Efficiency of First stage High rate trickling filter is:

\({\eta _I} = \frac{{100}}{{1 + 0.0044\sqrt {\frac{{{W_1}}}{{{V_1}{F_1}}}} }}\)

Where,

W1 = Amount of B.O.D applied to the first stage of trickling filter (kg/day)

V1 = Volume of filter media in first stage of trickling filter (hectare-meter)

F1 = Recirculation factor for First stage

\({F_1} = \frac{{1 + R}}{{{{\left( {1 + 0.1R} \right)}^2}}}\)

R = Recirculation ratio

Efficiency of Second stage High rate trickling filter:

\({\eta _{II}} = \frac{{100}}{{1 + \frac{{0.0044}}{{1 - {\eta _I}}}\sqrt {\frac{{{W_2}}}{{{V_2}{F_2}}}} }}\)

Where,

W2 = Amount of B.O.D applied to the second stage of trickling filter (kg/day)

W2 = WI(1-ηI)

V2 = Volume of filter media in second stage of trickling filter (hectare-meter)

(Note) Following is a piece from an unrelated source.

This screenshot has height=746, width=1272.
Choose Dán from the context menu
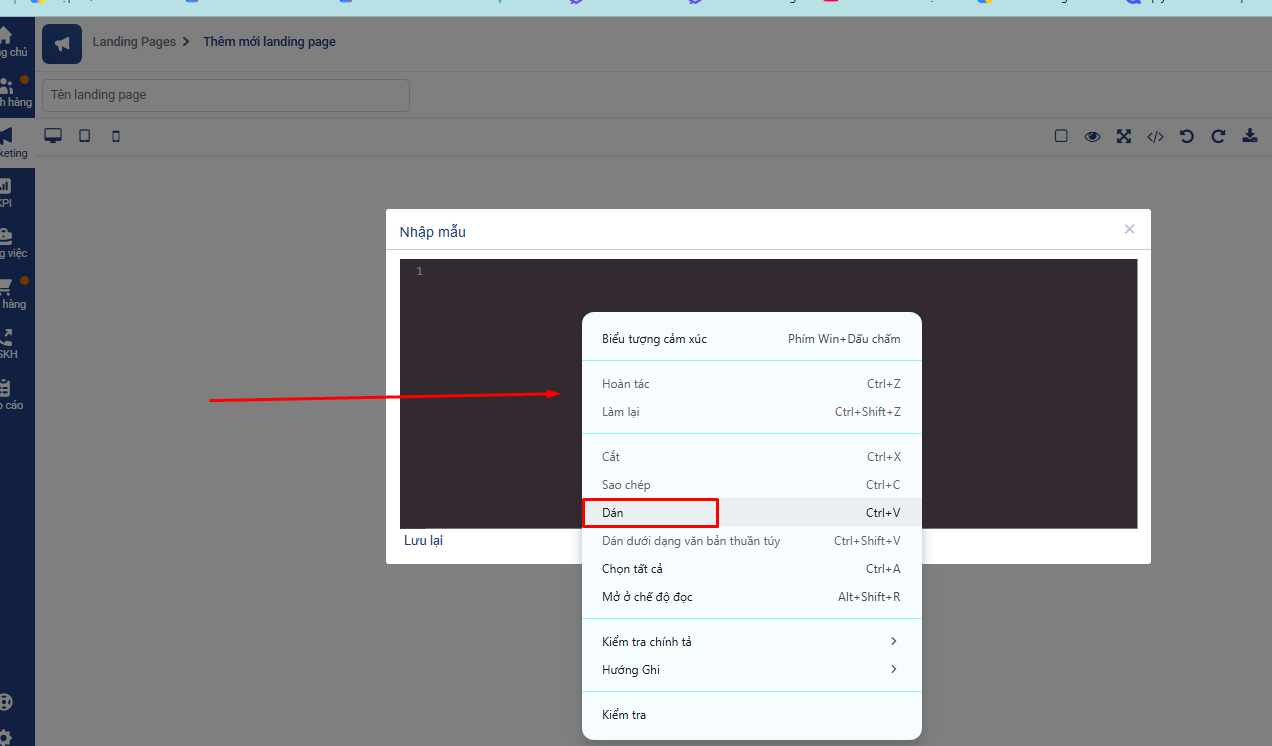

F2 = Recirculation factor for second stage

F2 = F1 (If amount of recirculation in both the stages is same)

Overall efficiency of trickling filter:

\({\eta _o} = {\eta _I} + \left( {1 - {\eta _I}} \right){\eta _{II}}\)

Calculation:

Given,

Efficiency of BOD removal by first stage trickling filter = 65%

and ηI = 0.65

Efficiency of BOD removal by second stage trickling filter = 65%

ηII = 0.65

So, overall efficiency of trickling filter is

\({\eta _o} = {\eta _I} + \left( {1 - {\eta _I}} \right){\eta _{II}}\)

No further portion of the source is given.